Your instructions.
Each line of the data below from the one holding "WINTERHALTER (211, 2206)" to the one holding "Contactez-nous ! (844, 12)", inclusive, is to be reproduced exactly; no other line belongs in the answer.

Provided data.

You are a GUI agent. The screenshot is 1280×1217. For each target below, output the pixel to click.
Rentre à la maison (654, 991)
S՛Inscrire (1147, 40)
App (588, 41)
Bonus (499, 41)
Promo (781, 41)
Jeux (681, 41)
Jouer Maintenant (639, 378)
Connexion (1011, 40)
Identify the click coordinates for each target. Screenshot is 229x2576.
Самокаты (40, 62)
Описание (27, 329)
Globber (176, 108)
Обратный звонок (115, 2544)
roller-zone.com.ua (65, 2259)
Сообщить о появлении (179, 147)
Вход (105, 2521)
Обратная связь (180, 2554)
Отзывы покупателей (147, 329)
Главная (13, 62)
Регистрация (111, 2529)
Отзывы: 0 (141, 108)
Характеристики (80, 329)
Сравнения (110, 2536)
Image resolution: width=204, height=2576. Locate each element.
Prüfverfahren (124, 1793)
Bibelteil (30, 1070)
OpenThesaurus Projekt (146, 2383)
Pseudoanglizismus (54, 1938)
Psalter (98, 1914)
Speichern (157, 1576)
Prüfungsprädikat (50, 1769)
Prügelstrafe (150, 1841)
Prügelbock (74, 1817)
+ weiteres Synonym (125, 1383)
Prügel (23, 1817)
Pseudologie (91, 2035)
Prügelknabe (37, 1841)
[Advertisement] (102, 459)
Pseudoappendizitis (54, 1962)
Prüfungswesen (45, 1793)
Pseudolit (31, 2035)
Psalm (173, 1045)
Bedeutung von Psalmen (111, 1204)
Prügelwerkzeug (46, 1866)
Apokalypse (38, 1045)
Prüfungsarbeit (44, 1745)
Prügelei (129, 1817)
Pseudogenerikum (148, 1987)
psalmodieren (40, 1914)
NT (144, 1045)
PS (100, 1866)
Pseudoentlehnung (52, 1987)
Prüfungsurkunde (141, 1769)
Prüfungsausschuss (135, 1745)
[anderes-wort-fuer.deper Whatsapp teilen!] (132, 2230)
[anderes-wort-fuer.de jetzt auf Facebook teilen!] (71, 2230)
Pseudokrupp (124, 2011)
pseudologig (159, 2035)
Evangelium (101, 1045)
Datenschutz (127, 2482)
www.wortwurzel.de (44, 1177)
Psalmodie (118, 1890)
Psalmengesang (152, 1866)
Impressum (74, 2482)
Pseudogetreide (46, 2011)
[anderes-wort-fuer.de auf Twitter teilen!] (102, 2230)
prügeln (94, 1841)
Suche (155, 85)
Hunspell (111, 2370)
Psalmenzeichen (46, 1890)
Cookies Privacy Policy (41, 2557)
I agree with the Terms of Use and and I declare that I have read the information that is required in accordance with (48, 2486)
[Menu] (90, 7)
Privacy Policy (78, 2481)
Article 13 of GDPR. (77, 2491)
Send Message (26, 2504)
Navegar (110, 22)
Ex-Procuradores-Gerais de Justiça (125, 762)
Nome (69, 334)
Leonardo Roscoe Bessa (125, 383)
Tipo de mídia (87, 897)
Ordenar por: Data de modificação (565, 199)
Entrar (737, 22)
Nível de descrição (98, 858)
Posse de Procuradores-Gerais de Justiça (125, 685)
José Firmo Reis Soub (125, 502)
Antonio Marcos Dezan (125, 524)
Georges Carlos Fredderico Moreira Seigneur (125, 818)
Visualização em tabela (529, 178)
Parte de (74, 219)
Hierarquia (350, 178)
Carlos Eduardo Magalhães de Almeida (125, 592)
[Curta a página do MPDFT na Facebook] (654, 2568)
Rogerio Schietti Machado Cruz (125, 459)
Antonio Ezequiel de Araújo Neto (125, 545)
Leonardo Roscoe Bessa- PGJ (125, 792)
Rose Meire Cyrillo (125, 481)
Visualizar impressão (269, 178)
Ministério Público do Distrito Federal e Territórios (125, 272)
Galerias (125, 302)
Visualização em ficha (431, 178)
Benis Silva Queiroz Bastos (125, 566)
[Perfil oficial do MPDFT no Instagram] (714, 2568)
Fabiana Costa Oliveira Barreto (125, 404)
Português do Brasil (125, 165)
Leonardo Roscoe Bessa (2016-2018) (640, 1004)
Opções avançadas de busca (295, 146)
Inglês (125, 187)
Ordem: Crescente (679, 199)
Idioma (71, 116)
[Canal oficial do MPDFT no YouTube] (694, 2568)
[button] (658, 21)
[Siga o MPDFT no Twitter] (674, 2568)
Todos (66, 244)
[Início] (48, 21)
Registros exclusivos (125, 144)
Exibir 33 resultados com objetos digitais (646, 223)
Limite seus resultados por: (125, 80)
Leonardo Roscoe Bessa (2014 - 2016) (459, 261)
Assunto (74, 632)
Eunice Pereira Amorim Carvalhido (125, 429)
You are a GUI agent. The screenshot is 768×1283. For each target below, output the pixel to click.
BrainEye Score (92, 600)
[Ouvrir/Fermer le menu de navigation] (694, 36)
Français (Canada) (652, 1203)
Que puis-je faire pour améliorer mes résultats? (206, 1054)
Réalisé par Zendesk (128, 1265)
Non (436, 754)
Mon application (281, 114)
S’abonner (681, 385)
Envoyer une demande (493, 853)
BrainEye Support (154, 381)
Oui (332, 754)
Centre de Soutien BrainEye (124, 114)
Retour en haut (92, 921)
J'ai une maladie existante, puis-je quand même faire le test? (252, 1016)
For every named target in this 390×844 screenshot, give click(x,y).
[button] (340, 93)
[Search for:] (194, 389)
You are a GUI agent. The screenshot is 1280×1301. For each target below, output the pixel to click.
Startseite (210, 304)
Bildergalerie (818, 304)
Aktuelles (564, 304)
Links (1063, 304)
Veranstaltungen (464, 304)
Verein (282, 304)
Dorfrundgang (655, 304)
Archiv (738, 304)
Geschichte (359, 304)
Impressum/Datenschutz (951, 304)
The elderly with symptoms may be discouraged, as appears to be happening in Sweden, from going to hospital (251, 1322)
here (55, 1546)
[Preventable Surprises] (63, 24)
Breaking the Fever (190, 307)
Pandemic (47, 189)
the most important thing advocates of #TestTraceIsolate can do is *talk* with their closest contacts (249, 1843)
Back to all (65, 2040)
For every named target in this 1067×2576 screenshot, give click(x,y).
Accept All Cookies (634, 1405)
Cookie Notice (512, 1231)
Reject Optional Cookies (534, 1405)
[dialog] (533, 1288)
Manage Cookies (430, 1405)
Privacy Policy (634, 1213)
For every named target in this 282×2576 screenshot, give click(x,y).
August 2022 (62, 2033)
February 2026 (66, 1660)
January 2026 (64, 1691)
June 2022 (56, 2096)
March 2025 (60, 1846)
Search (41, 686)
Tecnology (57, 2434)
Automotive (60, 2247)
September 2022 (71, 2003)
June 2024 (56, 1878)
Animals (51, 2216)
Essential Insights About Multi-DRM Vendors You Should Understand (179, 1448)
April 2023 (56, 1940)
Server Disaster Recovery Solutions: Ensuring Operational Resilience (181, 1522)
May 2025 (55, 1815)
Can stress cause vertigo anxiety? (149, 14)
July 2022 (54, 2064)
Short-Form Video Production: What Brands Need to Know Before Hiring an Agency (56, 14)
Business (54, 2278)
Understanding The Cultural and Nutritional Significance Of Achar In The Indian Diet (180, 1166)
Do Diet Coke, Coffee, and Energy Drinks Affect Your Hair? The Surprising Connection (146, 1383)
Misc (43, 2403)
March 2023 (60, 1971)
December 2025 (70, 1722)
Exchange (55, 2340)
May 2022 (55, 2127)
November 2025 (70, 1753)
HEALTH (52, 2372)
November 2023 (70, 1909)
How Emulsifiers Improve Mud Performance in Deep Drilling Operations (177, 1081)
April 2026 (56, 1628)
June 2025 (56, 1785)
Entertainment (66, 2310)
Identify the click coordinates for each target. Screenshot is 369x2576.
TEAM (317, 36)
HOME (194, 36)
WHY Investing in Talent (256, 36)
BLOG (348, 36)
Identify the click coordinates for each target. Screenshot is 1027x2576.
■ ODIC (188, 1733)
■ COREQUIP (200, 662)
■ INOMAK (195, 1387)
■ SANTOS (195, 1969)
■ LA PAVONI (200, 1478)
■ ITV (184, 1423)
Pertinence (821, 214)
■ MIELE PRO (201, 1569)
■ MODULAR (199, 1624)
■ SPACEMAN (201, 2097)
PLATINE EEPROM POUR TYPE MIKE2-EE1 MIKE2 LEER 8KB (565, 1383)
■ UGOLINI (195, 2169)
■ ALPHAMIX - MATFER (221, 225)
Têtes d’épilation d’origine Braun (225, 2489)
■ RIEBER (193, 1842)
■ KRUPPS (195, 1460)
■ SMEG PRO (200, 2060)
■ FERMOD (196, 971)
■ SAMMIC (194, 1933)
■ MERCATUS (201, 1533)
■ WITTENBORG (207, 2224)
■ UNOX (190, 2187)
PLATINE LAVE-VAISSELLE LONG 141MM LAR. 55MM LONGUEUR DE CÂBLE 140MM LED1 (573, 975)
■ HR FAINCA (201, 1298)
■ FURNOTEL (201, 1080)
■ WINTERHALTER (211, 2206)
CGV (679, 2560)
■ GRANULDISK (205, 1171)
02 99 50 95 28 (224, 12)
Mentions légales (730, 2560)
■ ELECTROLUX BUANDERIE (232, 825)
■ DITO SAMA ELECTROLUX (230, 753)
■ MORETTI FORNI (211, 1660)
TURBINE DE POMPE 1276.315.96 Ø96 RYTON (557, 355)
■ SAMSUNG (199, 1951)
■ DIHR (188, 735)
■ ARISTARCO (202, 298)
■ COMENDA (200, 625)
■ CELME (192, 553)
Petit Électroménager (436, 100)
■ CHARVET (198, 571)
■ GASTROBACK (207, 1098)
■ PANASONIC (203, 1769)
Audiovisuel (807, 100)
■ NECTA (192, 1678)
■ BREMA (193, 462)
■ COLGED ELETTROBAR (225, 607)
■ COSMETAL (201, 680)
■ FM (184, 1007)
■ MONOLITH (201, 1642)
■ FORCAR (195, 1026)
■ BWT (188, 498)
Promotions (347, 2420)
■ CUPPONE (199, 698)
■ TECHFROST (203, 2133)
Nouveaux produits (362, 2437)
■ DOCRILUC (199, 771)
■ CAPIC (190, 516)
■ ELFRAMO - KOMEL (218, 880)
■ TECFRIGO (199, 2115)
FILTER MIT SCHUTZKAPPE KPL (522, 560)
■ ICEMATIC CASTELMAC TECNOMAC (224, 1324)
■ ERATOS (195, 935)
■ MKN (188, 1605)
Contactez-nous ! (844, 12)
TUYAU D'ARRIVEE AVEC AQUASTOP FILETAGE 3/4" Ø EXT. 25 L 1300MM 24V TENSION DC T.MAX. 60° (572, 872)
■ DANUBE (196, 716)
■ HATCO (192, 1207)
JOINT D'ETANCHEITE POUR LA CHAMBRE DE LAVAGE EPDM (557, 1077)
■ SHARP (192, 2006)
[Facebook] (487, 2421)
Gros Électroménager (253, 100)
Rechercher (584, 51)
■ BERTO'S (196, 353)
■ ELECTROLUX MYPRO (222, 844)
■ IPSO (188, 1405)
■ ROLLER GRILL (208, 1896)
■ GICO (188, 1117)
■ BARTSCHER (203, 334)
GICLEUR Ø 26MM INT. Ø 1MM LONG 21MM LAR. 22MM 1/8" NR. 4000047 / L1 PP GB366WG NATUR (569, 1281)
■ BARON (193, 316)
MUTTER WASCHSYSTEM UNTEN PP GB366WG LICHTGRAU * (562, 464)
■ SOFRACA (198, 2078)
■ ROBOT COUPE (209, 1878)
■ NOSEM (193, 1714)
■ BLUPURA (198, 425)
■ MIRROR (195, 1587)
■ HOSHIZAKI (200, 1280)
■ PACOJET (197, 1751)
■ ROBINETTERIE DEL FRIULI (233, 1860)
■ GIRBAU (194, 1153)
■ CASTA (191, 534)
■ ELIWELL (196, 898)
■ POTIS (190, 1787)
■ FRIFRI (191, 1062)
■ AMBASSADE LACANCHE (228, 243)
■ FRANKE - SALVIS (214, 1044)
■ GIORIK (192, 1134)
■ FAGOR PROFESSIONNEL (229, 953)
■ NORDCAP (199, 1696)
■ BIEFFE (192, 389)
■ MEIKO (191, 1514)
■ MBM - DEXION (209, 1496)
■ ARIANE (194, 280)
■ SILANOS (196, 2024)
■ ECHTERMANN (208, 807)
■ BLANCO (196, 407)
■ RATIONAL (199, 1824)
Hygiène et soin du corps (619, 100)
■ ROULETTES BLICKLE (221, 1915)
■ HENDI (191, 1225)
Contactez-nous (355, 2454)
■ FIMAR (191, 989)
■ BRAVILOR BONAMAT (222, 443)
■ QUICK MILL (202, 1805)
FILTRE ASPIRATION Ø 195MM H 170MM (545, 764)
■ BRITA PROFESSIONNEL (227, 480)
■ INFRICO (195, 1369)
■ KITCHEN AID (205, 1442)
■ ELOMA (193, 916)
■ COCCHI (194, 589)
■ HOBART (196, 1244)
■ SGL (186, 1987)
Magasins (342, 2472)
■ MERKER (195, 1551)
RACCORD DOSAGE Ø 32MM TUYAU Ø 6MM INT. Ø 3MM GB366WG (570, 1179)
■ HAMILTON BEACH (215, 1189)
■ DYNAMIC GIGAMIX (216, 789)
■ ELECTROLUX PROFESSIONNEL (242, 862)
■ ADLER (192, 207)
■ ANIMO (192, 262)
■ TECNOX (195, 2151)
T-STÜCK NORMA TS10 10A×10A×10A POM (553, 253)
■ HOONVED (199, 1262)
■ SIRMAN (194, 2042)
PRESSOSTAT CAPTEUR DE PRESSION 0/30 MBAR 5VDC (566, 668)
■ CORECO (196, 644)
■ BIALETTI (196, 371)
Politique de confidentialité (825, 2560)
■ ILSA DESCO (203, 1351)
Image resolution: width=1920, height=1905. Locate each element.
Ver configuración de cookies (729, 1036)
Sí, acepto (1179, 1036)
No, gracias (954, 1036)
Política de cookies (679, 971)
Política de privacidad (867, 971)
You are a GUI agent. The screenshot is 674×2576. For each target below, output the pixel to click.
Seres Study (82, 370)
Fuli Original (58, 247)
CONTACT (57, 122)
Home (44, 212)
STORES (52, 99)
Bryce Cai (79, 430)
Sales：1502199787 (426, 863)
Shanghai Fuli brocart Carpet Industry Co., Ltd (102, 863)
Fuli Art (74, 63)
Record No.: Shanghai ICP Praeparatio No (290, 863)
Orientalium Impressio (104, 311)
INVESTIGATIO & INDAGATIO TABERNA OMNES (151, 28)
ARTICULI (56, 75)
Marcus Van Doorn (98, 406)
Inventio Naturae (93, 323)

Answer.
■ WINTERHALTER (211, 2206)
CGV (679, 2560)
■ GRANULDISK (205, 1171)
02 99 50 95 28 (224, 12)
Mentions légales (730, 2560)
■ ELECTROLUX BUANDERIE (232, 825)
■ DITO SAMA ELECTROLUX (230, 753)
■ MORETTI FORNI (211, 1660)
TURBINE DE POMPE 1276.315.96 Ø96 RYTON (557, 355)
■ SAMSUNG (199, 1951)
■ DIHR (188, 735)
■ ARISTARCO (202, 298)
■ COMENDA (200, 625)
■ CELME (192, 553)
Petit Électroménager (436, 100)
■ CHARVET (198, 571)
■ GASTROBACK (207, 1098)
■ PANASONIC (203, 1769)
Audiovisuel (807, 100)
■ NECTA (192, 1678)
■ BREMA (193, 462)
■ COLGED ELETTROBAR (225, 607)
■ COSMETAL (201, 680)
■ FM (184, 1007)
■ MONOLITH (201, 1642)
■ FORCAR (195, 1026)
■ BWT (188, 498)
Promotions (347, 2420)
■ CUPPONE (199, 698)
■ TECHFROST (203, 2133)
Nouveaux produits (362, 2437)
■ DOCRILUC (199, 771)
■ CAPIC (190, 516)
■ ELFRAMO - KOMEL (218, 880)
■ TECFRIGO (199, 2115)
FILTER MIT SCHUTZKAPPE KPL (522, 560)
■ ICEMATIC CASTELMAC TECNOMAC (224, 1324)
■ ERATOS (195, 935)
■ MKN (188, 1605)
Contactez-nous ! (844, 12)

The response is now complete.